> **Given instruction A**: Output the passage on the data webhouse word for word, starting with "The clickstream data" and going on through "complain, or sue us?".
> **Given instruction B**: Pick up the data webhouse passage after its last line and continue writing it.

> **Text segment**:
The guaranteed response time request must produce some kind of answer in response to a page request that the Web server is handling, usually in less than a second. If the requested object (such as a custom greeting, a custom cross-selling proposition, an immediate report, or an answer to a question) has not been precomputed and hence is not stored, a default response object must be delivered in its place, all within the guaranteed response time.
The accelerated response time request hopes to produce a response to the Web visitor's request but will default to computing the response directly from the underlying data warehouse if the precomputed object is not found immediately.
The application server should optionally be able to warn the user that there may be a delay in providing the response in this case. The Web server needs to be able to alert the application server if it detects that the user has gone on to another page, so the application server can halt the data warehouse process.
3.5 Similarities with Traditional Data Warehouses
Note that this strategy of seeking a precomputed answer and defaulting if necessary to the base data is exactly the way conventional aggregates have always worked in the data warehouse. The data warehouse aggregate navigator has always searched for aggregates to answer portions of an overall report query. If the navigator finds the aggregate, it uses it. But if it doesn't find the aggregate, it gracefully defaults to computing the answer slowly from the base data. Viewed this way, the hot response cache is a kind of supercharged aggregate navigator. (Kimball, 2000, p35)
As we can see Data WebHosue is a refinement, not a distinct deviation from the traditional Data Warehouse.
4.0 Building the Data Warehouse
An interesting part of the emerging data webhouse is the data mart that stores and presents the Web activity for later analysis. Fundamentally, we want to analyze all the hits on our Web site. We want to build a comprehensible view of the immense stream of clicks arriving at our sites, whether we're dealing with our intranet users or with customers on our public Web site. We call this aspect of our data webhouse the “clickstream data mart.”
The clickstream data mart can tell us a great deal about detailed customer behavior. If we have information on our customers' every click and gesture through our Web site, we should be able to answer such questions as:
· What parts of our Web site get the most visitors?
· What parts of the Web site do we associate most frequently with actual sales?
· What parts of the Web site are superfluous or visited infrequently?
· Which pages on our Web site seem to be "session killers," where the remote user stops the session and leaves?
· What is the new-visitor click profile on our site?
· What is the click profile of an existing customer? A profitable customer? A complaining customer that all too frequently returns our product?
· What is the click profile of a customer about to cancel our service, complain, or sue us?
· How can we induce the customer to register with our site so we learn some useful information about that customer?
· How many visits do unregistered customers typically make with us before they are willing to register? Before they buy a product or service?

> **Data**:
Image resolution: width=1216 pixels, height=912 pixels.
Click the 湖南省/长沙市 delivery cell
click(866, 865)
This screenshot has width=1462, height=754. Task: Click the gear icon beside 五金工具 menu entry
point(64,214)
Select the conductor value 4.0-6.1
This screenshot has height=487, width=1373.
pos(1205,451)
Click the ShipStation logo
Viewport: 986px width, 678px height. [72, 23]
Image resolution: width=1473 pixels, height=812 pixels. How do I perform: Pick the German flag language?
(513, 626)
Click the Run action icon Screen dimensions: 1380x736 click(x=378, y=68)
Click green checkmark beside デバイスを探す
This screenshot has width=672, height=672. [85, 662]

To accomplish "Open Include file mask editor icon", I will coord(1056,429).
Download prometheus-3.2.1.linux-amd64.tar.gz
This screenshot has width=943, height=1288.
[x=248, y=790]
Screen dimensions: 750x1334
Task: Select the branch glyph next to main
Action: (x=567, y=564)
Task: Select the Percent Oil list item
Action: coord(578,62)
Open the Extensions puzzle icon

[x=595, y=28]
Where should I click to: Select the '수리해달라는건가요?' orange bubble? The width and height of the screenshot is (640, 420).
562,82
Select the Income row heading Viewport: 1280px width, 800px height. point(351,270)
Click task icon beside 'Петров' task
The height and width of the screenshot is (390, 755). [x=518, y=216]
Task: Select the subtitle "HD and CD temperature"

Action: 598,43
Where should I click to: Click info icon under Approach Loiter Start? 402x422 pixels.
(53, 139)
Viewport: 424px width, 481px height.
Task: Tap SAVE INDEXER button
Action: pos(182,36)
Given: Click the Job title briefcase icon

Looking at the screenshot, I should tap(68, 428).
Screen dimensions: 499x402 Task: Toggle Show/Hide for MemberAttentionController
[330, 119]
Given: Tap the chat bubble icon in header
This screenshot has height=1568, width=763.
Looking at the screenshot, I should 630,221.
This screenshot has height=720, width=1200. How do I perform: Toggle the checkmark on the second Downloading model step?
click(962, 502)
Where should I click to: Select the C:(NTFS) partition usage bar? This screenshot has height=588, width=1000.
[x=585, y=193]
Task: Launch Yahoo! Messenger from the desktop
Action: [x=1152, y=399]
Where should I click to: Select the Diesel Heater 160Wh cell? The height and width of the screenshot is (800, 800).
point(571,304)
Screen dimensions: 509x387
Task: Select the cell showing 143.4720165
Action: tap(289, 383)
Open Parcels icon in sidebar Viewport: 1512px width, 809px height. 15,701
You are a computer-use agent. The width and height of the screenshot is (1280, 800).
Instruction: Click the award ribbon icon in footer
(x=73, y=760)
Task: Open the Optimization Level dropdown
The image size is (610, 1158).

> **Expected answer A**:
The clickstream data mart can tell us a great deal about detailed customer behavior. If we have information on our customers' every click and gesture through our Web site, we should be able to answer such questions as:
· What parts of our Web site get the most visitors?
· What parts of the Web site do we associate most frequently with actual sales?
· What parts of the Web site are superfluous or visited infrequently?
· Which pages on our Web site seem to be "session killers," where the remote user stops the session and leaves?
· What is the new-visitor click profile on our site?
· What is the click profile of an existing customer? A profitable customer? A complaining customer that all too frequently returns our product?
· What is the click profile of a customer about to cancel our service, complain, or sue us?

> **Expected answer B**:
Given this information, can we imagine building the clickstream data mart using conventional slice and dice dimensional models? And if we manage to build it, how can we hope to analyze the clickstream data mart to answer all these questions?
4.2 Building Clickstream Data Mart
To build the clickstream data mart, let's use a simple, four-step methodology to build the dimensional model.
· Define the source of our data,
· Choose the grain of our fact table,
· Choose the dimensions appropriate for that grain
· Choose the facts appropriate for that grain.
We need to go after the most granular and detailed data possible describing the clicks on our Web server. Each Web server will potentially report different details, but at the lowest level we should be able to obtain a record for every page hit with the following information: precise date and time of page click; remote client's (requesting user's) IP address; page requested (with path to page starting at the server machine); specific control downloaded; and cookie information, if available.
The most serious problem, which permeates all analyses of Web clicking behavior, is that the page hits are often stateless (Does not remember what the user did in the last page) . Without surrounding context, a page hit may just be a random isolated event that is difficult to interpret as part of a user session. Perhaps the user linked to this page from some remote Web site and then left the page five seconds later without returning. It is difficult to make much sense out of such an event, so our first goal is to identify and label complete sessions.
The second serious problem is whether we can make any sense out of the remote client's IP address. If the only client identification is the IP address, we cannot learn much. Most Internet users come through an Internet service provider (ISP) that assigns IP addresses dynamically. Thus, remote users will have a different address in a later session than they have at the moment. We can probably track the individual session reliably, but we can't be sure when the user returns to the site in a different session.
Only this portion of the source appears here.